Abstract:
The very limited nature of the GSM spectrum, coupled with the increasing demand by an extending number of subscribers place a strain on the network capacity. This leads to an equally raised number of calls that dropped and hence, subscriber dissatisfaction. Several strategies have been implemented in order to minimize these occurrences, with the most prominent being channel borrowing. Channel borrowing process is a scheme whereby frequencies allocated to other cells are temporarily assigned to cells with higher traffic loading so as to reduce the rate of dropped calls in the busy location, hence improving the grade of service of the entire network. This concept is implemented in such a manner as to ensure that the call quality in the original cell is not jeopardized by the borrowing process and the borrowed frequency is returned as soon as possible. The goal of channel borrowing is to ensure maximal utilization of the available spectrum to an operator in such a manner that the owner cell is not disadvantaged. This article presents a detailed review of various Channel Borrowing Schemes and proposes an Adaptive Channel Borrowing Scheme that efficiently borrows free Channels from nearby Cells deploying features in MATLAB R2012a.
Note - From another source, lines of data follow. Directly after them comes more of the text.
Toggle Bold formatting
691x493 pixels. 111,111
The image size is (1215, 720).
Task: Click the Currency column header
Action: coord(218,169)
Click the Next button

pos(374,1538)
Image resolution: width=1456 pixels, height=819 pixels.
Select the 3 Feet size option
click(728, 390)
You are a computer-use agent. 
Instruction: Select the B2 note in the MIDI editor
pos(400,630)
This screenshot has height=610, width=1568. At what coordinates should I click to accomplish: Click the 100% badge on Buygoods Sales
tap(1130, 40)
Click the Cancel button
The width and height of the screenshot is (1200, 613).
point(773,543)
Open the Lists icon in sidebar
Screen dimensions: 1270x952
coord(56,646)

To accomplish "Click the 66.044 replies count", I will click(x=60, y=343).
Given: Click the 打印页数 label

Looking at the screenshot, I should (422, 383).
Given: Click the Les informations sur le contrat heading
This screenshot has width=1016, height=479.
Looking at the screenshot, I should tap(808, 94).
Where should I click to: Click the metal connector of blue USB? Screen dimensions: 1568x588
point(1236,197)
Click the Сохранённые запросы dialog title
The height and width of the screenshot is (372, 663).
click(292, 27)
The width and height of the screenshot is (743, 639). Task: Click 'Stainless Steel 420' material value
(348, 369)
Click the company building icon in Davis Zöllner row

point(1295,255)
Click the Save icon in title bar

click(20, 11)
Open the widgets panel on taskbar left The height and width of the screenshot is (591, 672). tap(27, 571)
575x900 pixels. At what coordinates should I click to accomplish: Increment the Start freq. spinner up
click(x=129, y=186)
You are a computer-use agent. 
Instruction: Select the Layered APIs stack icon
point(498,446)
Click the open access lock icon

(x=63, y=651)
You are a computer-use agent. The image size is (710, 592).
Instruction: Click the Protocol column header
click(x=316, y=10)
The ACB algorithm has suitable characteristics for a novel hybrid channel borrowing algorithm and it is based on real time call statistics using random number generators. It is measured with parameters such as Lending Potentials (LP), Borrowing Potentials (BP) and Borrowing Need (BN). These are traffic driven frequency borrowing parameters adopted in the investigation. From the result, an efficient and reliable means of borrowing additional Channels for temporary use without giving the entire system huge workload, was arrived at. The ACB algorithm has the capacity to maximally utilize the system resources hence, reducing the cost or need for the purchase of additional resources.
Description:
This work was carried out under the IoT-Enabled Smart and Connected Communities (SmartCU) research cluster of the Department of Electrical and Information Engineering, Covenant University, Ota, Nigeria.